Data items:
◇ ◇ ◇
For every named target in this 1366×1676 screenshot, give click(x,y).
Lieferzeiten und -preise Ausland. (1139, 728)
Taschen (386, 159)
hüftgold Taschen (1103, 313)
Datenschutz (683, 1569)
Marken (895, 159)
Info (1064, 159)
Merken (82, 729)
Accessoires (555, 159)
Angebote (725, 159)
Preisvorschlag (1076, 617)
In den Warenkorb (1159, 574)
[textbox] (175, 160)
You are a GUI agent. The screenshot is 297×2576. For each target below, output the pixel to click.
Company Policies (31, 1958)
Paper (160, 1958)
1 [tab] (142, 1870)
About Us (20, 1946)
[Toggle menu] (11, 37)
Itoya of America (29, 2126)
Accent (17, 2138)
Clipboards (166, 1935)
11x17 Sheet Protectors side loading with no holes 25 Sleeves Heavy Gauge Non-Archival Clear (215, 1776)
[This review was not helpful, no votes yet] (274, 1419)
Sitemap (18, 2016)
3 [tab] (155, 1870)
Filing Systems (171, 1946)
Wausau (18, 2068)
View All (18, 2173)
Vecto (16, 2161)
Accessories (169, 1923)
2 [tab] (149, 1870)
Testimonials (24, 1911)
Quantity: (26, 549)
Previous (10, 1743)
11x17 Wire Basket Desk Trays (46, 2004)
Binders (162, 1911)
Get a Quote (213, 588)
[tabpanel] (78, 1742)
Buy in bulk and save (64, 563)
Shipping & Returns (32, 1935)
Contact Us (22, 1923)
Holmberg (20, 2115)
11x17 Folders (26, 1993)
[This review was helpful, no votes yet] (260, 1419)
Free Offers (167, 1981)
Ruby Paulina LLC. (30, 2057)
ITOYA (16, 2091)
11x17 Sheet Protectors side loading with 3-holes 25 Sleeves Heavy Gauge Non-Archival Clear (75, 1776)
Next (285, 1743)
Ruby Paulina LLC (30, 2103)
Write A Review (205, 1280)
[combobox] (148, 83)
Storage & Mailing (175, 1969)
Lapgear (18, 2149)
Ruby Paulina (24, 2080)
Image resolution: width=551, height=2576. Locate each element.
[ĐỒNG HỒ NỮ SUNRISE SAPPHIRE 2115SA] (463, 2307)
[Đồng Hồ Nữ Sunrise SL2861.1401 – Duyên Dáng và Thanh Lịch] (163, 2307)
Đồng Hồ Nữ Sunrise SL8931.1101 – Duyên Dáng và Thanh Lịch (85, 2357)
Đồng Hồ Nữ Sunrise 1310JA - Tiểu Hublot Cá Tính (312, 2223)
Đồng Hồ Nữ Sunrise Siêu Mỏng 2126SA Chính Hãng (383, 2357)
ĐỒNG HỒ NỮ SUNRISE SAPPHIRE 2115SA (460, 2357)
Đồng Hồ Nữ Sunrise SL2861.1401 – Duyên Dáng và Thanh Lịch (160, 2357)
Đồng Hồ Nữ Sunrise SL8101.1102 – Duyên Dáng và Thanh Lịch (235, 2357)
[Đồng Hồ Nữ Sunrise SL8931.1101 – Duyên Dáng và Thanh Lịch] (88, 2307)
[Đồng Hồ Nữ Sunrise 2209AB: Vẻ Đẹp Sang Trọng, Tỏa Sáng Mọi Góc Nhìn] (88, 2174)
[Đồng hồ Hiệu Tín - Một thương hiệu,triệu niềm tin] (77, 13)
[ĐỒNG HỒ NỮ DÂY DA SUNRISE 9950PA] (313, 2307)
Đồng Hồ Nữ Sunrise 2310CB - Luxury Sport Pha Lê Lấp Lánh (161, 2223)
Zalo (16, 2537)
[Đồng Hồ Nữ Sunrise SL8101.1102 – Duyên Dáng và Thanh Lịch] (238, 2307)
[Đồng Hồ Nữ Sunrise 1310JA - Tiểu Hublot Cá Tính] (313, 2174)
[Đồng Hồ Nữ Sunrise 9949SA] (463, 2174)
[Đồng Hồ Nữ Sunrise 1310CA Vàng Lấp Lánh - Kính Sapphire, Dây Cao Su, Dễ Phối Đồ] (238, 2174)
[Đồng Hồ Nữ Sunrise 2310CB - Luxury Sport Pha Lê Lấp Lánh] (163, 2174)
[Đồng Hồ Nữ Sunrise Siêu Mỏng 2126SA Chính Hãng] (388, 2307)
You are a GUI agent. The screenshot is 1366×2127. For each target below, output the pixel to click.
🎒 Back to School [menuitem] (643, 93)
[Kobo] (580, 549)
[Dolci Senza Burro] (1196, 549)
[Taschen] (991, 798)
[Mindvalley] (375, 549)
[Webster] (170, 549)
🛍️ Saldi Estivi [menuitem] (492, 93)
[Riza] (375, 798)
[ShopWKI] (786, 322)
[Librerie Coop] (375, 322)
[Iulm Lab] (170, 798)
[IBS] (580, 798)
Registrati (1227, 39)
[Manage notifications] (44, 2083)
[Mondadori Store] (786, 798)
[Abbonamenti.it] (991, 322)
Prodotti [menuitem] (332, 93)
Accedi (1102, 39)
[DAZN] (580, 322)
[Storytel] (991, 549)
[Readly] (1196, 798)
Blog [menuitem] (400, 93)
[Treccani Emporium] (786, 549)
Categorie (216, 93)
◇ ◇ ◇
Wherever the string "with" occurs in the entries, copy that whole line.

11x17 Sheet Protectors side loading with no holes 25 Sleeves Heavy Gauge Non-Archival Clear (215, 1776)
11x17 Sheet Protectors side loading with 3-holes 25 Sleeves Heavy Gauge Non-Archival Clear (75, 1776)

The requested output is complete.